Sad but true, this is everyday life turned chaotic.
23 March 2003 | by braugenSee all my reviews

The French, realistically-shot 1999 film "Rien à Faire" was broadcast on Norwegian television some weeks ago, and being a huge fan of French cinema I watched the film starring Valeria Bruni Tedeschi and Patrick Dell' Isola. The leads performed very well, especially Tedeschi as the subdued, insecure Marie-Do. In fact, the film ultimately comes down to the acting, because director Vernoux to some degree fails to keep up interest throughout the (appr.) ninety minutes.

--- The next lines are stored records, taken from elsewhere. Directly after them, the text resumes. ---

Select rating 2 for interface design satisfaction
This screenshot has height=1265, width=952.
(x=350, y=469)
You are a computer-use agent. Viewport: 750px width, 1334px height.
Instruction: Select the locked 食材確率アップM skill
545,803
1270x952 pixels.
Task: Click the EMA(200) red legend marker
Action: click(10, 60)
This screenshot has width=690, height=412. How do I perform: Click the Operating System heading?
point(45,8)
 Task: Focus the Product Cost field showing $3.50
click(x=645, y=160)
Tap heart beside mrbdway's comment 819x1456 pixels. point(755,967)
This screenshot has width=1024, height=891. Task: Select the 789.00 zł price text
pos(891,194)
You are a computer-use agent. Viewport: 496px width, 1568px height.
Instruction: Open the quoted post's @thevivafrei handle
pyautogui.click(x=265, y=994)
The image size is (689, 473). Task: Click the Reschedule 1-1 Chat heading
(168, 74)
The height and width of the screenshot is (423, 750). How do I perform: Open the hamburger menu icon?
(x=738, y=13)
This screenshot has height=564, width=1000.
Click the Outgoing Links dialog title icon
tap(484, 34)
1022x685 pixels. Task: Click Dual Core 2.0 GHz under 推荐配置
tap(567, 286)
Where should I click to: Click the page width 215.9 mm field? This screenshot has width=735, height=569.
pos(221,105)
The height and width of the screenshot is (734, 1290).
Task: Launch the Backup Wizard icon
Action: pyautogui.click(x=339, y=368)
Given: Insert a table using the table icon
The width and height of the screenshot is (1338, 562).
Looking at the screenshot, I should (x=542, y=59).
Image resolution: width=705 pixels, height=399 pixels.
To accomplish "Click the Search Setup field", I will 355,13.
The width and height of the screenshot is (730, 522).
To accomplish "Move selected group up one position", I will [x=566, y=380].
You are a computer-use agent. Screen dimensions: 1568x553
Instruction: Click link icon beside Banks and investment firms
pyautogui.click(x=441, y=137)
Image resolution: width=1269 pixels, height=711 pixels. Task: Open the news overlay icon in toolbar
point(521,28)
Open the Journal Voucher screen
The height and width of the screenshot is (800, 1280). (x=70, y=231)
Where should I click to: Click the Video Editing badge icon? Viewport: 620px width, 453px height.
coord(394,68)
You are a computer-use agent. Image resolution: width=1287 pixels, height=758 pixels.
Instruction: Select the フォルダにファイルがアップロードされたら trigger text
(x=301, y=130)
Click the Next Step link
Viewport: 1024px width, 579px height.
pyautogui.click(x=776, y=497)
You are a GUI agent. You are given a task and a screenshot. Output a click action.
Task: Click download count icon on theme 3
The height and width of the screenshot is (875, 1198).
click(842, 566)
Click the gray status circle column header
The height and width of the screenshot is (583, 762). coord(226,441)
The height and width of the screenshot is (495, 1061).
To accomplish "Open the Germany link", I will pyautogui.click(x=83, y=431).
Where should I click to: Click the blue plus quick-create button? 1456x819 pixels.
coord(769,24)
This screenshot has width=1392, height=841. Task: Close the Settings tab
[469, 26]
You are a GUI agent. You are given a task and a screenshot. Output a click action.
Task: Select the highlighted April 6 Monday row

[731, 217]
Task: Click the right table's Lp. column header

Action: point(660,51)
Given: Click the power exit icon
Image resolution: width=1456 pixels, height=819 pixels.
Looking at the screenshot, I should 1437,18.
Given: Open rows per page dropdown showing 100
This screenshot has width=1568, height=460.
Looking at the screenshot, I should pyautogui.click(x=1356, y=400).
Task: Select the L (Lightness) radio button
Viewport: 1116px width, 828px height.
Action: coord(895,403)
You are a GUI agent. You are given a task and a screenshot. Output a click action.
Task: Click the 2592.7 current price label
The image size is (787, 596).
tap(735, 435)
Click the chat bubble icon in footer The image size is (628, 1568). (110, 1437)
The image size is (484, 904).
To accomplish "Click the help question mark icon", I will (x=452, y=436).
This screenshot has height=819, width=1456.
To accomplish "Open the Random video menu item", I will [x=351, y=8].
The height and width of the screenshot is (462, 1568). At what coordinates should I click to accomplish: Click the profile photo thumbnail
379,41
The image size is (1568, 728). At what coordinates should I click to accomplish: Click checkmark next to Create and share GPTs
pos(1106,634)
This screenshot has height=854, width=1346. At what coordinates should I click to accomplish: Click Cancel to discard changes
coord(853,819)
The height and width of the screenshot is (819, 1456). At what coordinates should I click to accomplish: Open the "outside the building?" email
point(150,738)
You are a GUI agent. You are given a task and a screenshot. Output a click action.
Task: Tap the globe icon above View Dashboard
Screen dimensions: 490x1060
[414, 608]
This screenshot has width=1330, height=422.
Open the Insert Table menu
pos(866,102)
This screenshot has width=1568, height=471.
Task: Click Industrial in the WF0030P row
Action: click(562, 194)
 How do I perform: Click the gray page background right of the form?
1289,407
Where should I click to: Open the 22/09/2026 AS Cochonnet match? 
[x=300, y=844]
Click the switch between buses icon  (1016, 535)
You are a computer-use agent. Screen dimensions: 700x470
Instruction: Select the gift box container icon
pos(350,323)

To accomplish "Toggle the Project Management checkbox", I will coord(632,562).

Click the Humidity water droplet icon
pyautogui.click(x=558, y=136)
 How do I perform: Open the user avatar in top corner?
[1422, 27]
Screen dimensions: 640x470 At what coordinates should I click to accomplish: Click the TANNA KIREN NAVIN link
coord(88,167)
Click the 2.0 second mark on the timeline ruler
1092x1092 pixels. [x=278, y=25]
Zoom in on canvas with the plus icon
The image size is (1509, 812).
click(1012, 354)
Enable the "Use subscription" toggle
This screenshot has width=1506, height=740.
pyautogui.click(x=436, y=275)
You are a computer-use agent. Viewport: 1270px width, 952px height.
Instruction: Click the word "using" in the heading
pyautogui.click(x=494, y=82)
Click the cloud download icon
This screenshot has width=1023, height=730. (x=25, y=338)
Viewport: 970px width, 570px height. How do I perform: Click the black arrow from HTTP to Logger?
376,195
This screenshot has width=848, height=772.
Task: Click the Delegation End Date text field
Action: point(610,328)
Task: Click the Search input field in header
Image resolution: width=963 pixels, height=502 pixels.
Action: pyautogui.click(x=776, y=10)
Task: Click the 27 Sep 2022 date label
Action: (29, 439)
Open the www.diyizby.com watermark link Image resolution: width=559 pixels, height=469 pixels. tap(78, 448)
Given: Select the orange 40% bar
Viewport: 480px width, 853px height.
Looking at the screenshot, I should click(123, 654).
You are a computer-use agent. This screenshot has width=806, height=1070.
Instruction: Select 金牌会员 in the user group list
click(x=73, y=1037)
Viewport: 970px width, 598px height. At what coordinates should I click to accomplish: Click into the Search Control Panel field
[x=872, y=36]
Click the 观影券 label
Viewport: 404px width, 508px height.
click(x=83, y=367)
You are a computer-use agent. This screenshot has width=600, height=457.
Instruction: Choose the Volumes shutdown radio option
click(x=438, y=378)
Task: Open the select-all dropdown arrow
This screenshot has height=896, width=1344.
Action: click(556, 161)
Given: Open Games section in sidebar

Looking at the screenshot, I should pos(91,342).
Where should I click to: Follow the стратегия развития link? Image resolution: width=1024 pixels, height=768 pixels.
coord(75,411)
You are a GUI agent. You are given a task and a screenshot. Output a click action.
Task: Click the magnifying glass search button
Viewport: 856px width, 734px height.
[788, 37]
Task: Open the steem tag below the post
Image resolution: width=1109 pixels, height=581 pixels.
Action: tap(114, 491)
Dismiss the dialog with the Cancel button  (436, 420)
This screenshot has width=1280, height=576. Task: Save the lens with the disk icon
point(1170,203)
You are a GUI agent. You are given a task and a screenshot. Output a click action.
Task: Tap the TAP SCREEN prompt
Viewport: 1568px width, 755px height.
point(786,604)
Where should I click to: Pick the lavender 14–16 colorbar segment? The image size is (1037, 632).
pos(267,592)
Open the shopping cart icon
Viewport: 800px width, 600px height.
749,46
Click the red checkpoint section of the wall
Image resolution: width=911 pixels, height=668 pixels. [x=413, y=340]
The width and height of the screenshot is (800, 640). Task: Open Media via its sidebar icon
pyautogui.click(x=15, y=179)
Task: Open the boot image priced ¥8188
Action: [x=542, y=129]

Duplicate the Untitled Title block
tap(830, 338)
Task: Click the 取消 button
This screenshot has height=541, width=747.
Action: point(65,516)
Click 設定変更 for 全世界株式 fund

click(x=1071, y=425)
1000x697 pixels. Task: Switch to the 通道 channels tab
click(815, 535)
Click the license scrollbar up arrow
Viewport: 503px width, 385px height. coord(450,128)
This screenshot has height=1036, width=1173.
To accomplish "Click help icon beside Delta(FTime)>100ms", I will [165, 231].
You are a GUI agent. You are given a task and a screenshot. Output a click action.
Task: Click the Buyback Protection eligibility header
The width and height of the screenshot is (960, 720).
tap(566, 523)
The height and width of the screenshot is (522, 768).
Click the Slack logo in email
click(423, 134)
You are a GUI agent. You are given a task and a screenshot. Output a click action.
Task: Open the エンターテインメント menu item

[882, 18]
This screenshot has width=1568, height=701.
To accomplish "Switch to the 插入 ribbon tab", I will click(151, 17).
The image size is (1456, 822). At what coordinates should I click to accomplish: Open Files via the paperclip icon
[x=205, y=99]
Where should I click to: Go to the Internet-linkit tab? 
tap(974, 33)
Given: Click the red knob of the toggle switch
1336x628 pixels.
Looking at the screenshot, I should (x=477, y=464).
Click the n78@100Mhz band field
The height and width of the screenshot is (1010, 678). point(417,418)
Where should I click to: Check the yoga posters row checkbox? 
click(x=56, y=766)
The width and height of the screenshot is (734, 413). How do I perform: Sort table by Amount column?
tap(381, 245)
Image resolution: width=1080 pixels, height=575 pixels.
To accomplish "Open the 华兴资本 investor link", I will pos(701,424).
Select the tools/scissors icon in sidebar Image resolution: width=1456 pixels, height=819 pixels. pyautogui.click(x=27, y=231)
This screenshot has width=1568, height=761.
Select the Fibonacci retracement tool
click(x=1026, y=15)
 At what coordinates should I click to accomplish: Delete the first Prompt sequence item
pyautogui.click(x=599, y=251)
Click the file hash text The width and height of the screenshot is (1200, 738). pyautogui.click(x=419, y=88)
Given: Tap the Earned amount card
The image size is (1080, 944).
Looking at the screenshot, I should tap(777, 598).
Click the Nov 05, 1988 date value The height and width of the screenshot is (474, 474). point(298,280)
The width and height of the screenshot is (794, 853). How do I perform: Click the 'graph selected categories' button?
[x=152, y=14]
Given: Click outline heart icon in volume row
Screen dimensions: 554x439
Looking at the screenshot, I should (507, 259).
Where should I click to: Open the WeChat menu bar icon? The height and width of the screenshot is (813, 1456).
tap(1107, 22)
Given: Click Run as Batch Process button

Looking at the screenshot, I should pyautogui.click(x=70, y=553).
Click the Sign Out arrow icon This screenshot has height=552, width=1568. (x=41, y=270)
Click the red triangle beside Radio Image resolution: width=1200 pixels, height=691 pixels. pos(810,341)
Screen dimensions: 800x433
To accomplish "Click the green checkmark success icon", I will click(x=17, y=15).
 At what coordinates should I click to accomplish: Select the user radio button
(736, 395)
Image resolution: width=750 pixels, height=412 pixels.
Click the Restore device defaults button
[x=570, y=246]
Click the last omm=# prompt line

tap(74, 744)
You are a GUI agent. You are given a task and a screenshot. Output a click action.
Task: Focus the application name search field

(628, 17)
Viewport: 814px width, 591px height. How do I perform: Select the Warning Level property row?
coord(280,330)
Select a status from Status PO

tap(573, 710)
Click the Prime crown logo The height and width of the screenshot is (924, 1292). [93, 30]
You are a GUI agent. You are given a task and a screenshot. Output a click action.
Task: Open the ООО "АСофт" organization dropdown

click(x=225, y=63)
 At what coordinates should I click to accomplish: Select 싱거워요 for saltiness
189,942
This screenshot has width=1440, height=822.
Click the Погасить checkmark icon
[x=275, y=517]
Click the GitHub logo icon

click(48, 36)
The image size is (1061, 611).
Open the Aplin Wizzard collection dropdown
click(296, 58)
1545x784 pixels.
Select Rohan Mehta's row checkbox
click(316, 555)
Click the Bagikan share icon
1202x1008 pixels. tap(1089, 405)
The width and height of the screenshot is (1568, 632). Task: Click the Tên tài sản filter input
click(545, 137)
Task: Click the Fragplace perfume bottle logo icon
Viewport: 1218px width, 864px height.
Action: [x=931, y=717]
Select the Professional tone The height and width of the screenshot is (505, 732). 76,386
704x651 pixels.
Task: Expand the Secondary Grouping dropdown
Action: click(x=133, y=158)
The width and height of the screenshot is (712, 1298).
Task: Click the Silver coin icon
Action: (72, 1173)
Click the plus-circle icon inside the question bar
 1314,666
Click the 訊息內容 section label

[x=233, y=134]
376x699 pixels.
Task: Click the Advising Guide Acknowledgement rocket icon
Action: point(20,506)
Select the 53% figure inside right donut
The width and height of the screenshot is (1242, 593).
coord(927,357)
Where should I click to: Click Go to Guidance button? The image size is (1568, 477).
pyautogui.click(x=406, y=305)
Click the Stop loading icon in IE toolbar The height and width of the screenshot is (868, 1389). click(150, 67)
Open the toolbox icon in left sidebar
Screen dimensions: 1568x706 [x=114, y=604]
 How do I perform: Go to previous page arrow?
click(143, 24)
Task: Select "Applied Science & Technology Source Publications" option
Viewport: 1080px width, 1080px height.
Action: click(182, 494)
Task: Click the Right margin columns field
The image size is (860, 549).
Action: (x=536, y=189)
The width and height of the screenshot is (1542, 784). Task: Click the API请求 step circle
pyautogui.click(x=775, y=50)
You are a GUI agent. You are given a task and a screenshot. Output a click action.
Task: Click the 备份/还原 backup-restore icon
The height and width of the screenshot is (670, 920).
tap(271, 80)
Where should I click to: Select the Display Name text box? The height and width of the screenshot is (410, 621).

As a study of distinction in French society, though, this film has some relevance to the sociology of Pierre Bourdieu. In the beginning of the film, Marie-Do and her family's tastes in food and wine are compared with those of Pierre (Dell' Isola), as the two meet randomly in a Supermarket. Pierre is the middle-class handsome man who meet a working-class woman without confidence. After a while, though, we learn that Marie-Do and Pierre share a common fate: They are both unemployed. They start hanging out during their empty days (a good English title!), and the viewers just wonder when the anticipated affair will set off. Although they are very different, they find things to talk about and develop a good friendship, before they begin having sex and it all falls apart. Marie is given much attention by Pierre, and as her husband is more concerned with union work and "the revolution" than with even seeing her for who she is, it it not so strange that she wants to have an affair. She is sadly ignored in her family life, and the affair only supplies her with more sympathy. For Pierre, though, the sympathy decreases as we learn he has been married before, and was unfaithful with his previous wife as well.

This is the type of film that cannot end well for both, and that is great, because it would never have worked out in real life, either. So I do not find the depressing theme disturbing, in fact it is the best part of the film, along with the acting. But it is at times unfocused and I feel it also is at times a bit misanthropic. But that might be my viewpoint, and not others'.